How I felt after diagnosis: I couldn't believe it. This had gone from squamous cell carcinoma in situ to stage 3b in the course of a month. I was googling and reading the grim survival rates, how grueling the treatments are, and what exactly life after cancer treatment would be like and I was so terrified and so mad and wanted so badly to resist it all. I had only just been mentally preparing myself for a simple hysterectomy and now my whole world was crashing down on me.

Telling my family and friends: I had been keeping family in the loop already because in the beginning we didn't realize how serious it would all become. After I got the worst news, I delegated my sister-in-law and husband to tell our immediate family. Telling the children was much more difficult but predictable: my teenage son was adamant that I would get through it and be fine and my younger daughter put up a front, her way of protecting herself.

My treatment: On my 34th birthday I underwent a laparoscopic pelvic and para aortic lymphadenectomy in lieu of the hysterectomy, which was no longer indicated in light of the PET scan results. One of the nodes was matted and necrotic, several were visibly positive, and others that looked fine had micrometastases. After recovering, I began Cisplatin chemotherapy once weekly for 6 sessions and daily external radiation for a total of 28 sessions. I then started internal radiation, or brachytherapy, for a total of 5 sessions. I also had several other smaller procedures. There were times when I was wheeled out of an operation straight over to radiation.

How I felt after treatment: Treatment took a huge toll on my body and mind. During treatment, I was on autopilot. I didn't feel human; I felt like a body with a job and my body's job was to show up for treatment. After treatment was over I was finally able to exhale and take in what had just happened, and the tears came. I didn't stop sobbing for two weeks straight.

What was most difficult for me: The fear of not growing old.

What I did to help myself: After treatment, I went on the counterattack. I had brain fog and memory problems so I read books and began learning Italian. My voice was weak so I sang. My muscles were wasted so I pushed myself to walk whatever small steps I could. I ate and ate and ate until my weight came back. I allowed myself to cry when I needed to, sleep when I needed to, and be kind to myself on the days when I couldn't get out of bed.

My life after cancer: I was given the all clear and so far remain cancer free. I am in menopause and have many side effects from treatment that I deal with on a daily basis, and I have to use a vaginal dilator regularly to keep the scar tissue from closing in. I hate cancer. But life is amazing. I quit smoking and started going to the gym. I've been lifting weights, doing yoga, and walking 3-5 miles per day — a far cry from not having the strength to hold myself up just a few months prior. I make better use of my time with family. I start each day with genuine gratitude. I know who my friends are. I think of all of the different possibilities in life and I'm in a hurry to live it. Things are really good right now at 7 months post-treatment.

What I want other women to know: Always listen to your body. If your doctor doesn't take your concerns seriously, find one who will.
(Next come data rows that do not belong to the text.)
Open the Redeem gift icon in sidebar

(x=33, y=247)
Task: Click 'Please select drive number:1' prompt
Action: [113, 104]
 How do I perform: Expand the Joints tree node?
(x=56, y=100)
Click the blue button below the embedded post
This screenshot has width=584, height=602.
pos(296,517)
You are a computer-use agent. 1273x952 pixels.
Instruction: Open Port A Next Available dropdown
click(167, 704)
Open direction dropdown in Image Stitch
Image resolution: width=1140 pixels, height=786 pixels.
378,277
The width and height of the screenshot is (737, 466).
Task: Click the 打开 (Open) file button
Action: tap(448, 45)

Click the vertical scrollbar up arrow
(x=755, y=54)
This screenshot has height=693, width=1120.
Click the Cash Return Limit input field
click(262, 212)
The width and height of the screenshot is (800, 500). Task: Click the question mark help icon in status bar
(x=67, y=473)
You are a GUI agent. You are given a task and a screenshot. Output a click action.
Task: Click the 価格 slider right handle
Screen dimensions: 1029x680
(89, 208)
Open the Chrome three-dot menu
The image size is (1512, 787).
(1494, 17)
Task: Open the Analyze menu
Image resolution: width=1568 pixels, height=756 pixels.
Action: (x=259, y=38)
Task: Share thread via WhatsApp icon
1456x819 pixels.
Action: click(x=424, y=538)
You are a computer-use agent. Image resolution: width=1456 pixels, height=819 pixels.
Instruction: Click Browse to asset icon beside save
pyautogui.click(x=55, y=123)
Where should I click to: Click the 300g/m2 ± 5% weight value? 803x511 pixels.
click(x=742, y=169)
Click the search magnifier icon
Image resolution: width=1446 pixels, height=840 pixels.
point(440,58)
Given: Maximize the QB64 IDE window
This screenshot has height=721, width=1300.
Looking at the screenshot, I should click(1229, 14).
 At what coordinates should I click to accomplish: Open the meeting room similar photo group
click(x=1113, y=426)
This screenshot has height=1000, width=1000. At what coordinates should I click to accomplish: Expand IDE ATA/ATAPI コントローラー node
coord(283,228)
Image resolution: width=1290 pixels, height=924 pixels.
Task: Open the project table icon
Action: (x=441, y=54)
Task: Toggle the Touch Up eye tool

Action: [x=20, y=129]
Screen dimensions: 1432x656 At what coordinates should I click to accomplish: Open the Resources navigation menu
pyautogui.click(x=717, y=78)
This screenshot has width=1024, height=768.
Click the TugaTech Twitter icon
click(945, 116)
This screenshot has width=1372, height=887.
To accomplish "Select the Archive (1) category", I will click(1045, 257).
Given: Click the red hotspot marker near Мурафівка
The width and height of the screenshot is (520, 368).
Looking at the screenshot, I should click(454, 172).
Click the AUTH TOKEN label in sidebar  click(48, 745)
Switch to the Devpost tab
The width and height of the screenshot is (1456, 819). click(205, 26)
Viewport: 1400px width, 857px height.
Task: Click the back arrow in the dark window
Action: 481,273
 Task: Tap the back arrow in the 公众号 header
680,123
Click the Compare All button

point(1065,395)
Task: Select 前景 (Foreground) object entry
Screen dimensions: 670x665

How I will try to help others: One of the hardest parts about going through cervical cancer survival specifically was not having anyone locally I could talk to who truly understood. If a support group existed solely for cervical patients, my team wasn't able to track it down. At times I've felt extremely isolated, or awkward talking to friends about my "new normal" and I've longed for that common thread. I'm motivated to start a cervical cancer support group at home upon returning from Cervivor School so that we can advocate together and support one another. Another thing I get a lot is friends coming out of the woodwork to say they've had precancerous cells treated at some point in their lives and they felt shame from having HPV. It's important for me to use my voice to get the word out that there should be no stigma and no blame or shame felt for having this common virus.